Data records Start Marker

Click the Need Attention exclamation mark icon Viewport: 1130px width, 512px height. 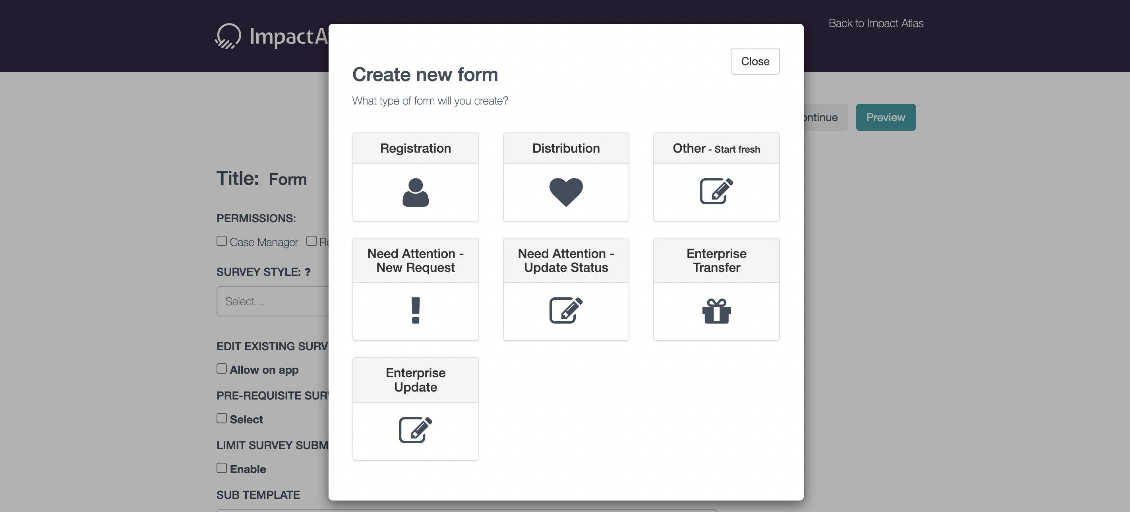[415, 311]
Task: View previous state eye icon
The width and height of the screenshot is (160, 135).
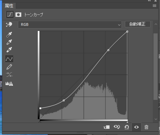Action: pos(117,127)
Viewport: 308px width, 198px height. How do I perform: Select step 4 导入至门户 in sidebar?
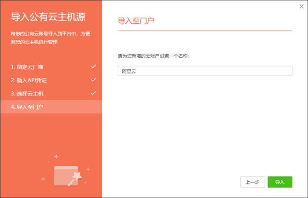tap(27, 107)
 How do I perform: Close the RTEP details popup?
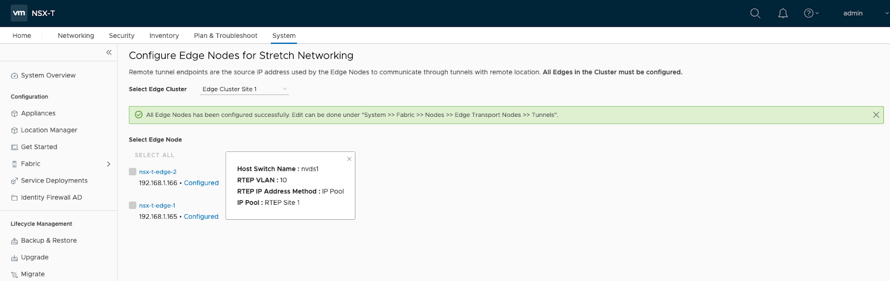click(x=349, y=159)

Data records End Marker
Data records Start Marker

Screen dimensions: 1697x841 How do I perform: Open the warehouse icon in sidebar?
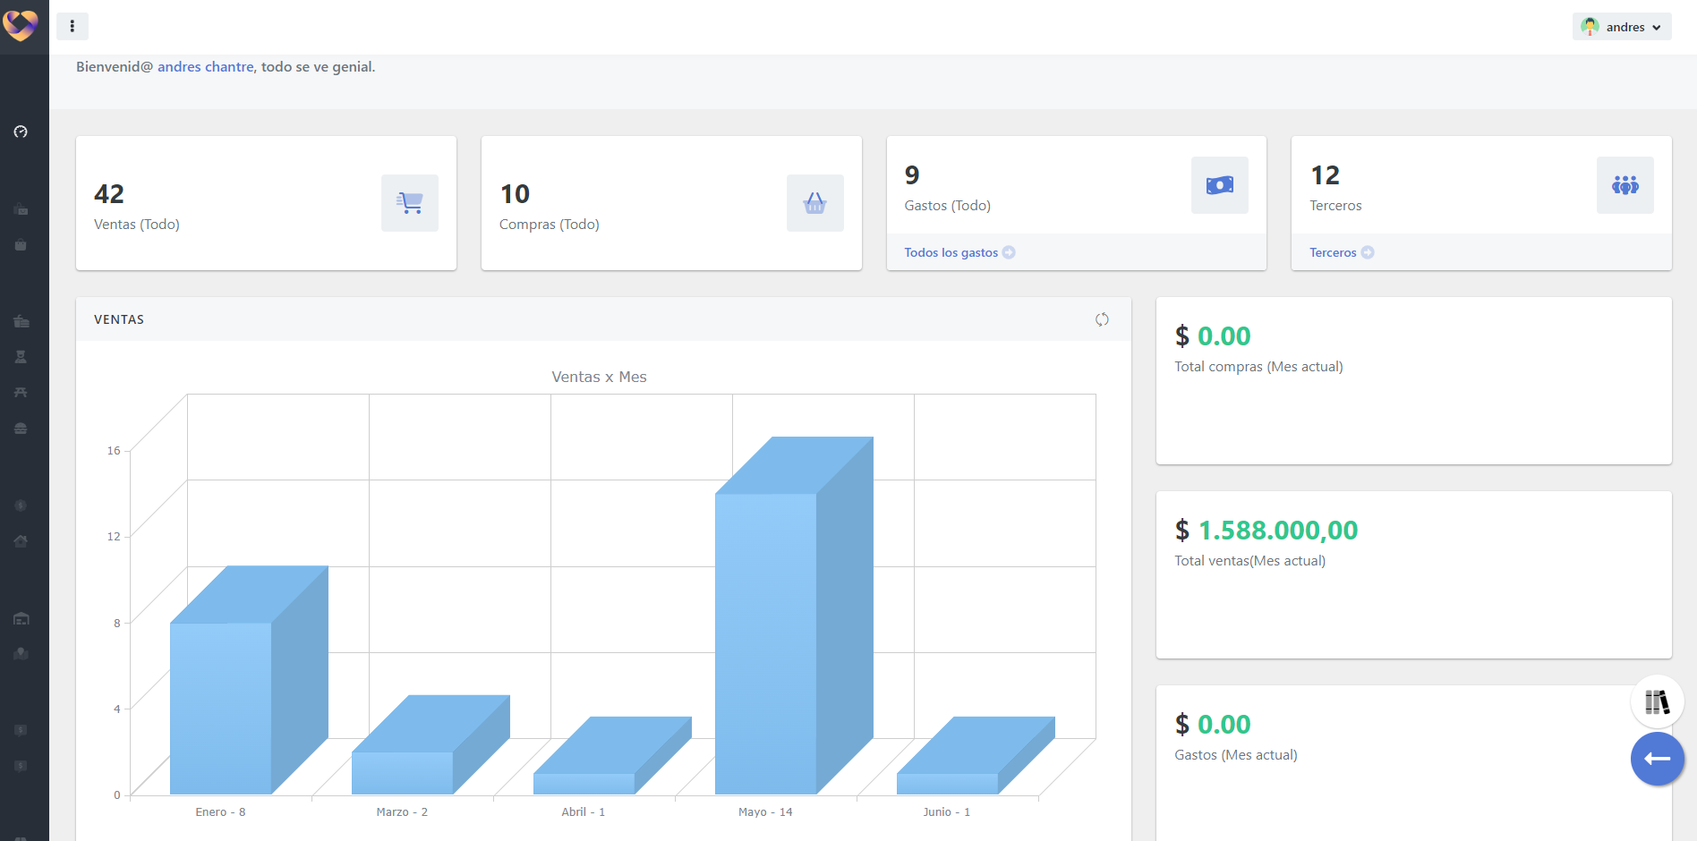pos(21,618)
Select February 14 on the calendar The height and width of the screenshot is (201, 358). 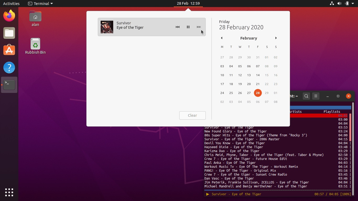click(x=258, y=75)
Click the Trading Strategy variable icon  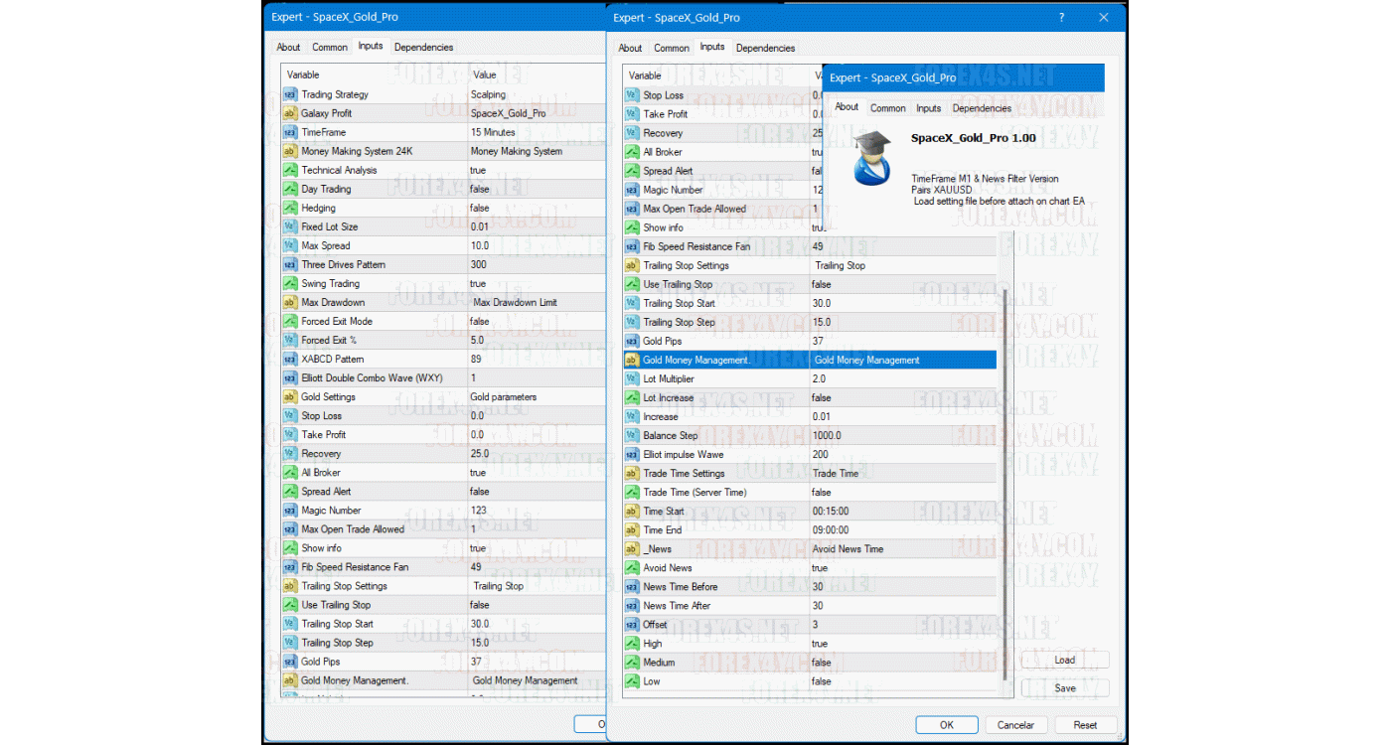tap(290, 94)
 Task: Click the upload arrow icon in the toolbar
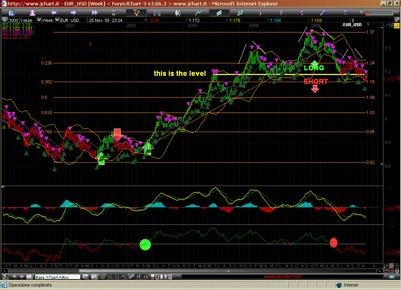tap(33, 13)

Data records End Marker
Data records Start Marker

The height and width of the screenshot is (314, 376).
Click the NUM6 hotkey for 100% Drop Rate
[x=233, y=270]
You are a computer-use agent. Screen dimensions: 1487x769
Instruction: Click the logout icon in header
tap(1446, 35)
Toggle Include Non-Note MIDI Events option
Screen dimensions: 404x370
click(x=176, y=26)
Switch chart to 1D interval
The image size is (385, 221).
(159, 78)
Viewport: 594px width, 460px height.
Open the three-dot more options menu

Data records End Marker

▶ **Task to carry out**:
Nothing should appear in the answer except the lines above from the line with "Instruction: Click the logout icon in header" through the line with "Open the three-dot more options menu", both included, written out exactly.

▶ **Result below**:
Instruction: Click the logout icon in header
tap(1446, 35)
Toggle Include Non-Note MIDI Events option
Screen dimensions: 404x370
click(x=176, y=26)
Switch chart to 1D interval
The image size is (385, 221).
(159, 78)
Viewport: 594px width, 460px height.
Open the three-dot more options menu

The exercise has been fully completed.